■ TAREFA
Segundo o excerto selecionado, a que recorremos quando nos pedem um balanço e a memória não ajuda?

■ EXCERTO SELECIONADO
22.8.13

A cabeça


Quando a cabeça já nos confunde, exigimos ao corpo um esforço mais: privamo-lo da gordura, do açúcar e do álcool, e obrigamo-lo a caminhar… E subimos e descemos, ao sol e à chuva, de dia e de noite, em passo lento ou acelerado, no bosque ou à beira-mar…
E subitamente uma voz interior convida-nos a penetrar no abismo, a desistir da caminhada, a não regressar ao ponto de partida porque, na verdade, esse ponto ficou irremediavelmente para trás.
As viagens são sem regresso! Por enquanto, vão ficando de fora as que se limitam a gerar espaço, mesmo que o tempo as dissolva…

21.8.13

Cadernos de notas e agendas

Quando procuramos elaborar um balanço, ou melhor, quando nos solicitam um balanço e a memória não ajuda, regressamos às agendas e aos cadernos de notas ou de tarefas.
Se ainda os tivermos à mão e não nos faltar a coragem de os decifrar, iremos pouco a pouco descobrir que o que foi pensado para nos ajudar a agendar o presente e o futuro é, afinal, um repositório de acontecimentos passados da mais desvairada natureza.

■ DADOS FORNECIDOS
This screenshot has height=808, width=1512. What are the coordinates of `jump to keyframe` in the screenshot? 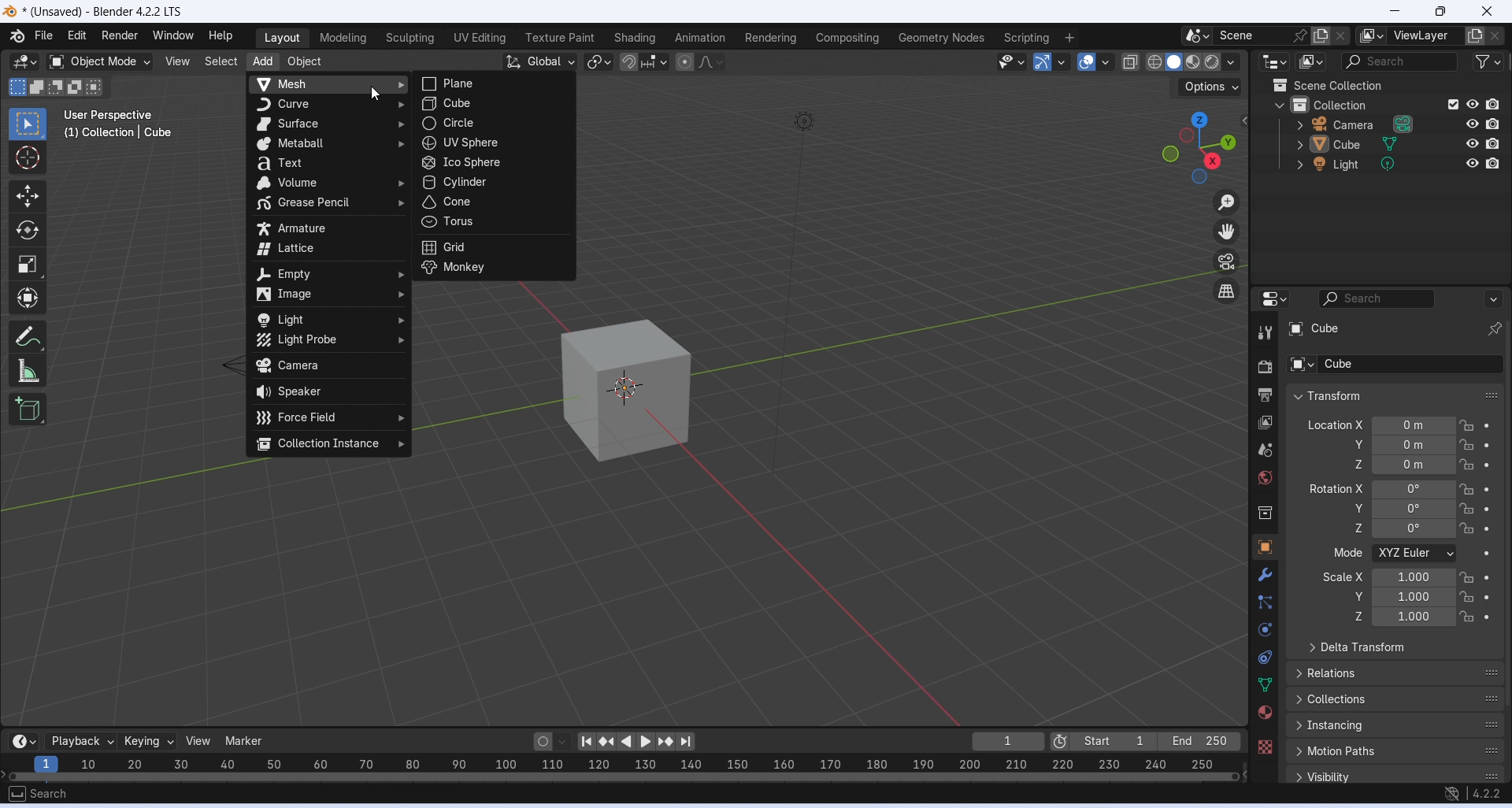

==

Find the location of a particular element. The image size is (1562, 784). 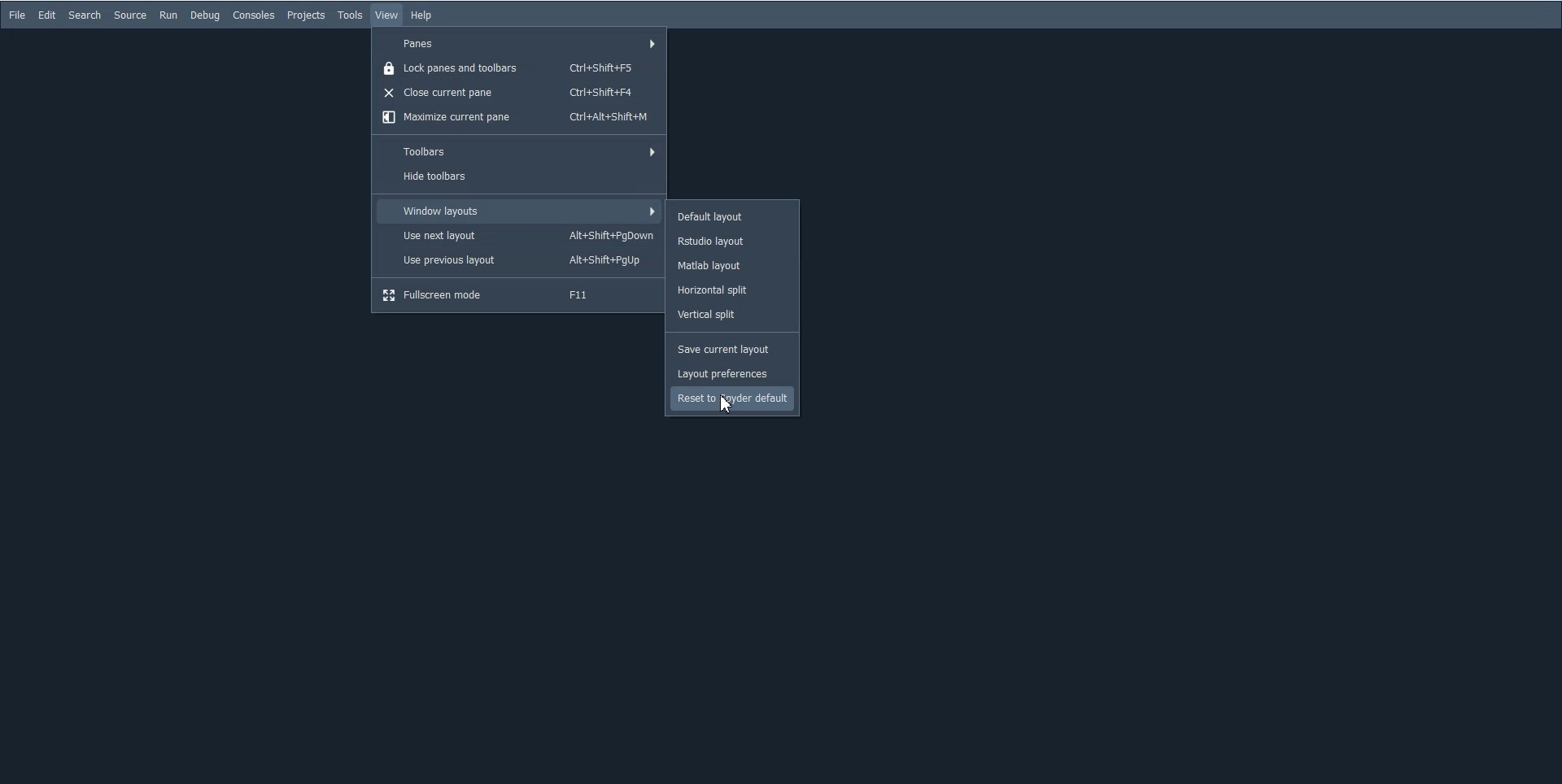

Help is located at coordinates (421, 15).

■ RESPOSTA ESCRITA
Regressamos às agendas e aos cadernos de notas ou de tarefas.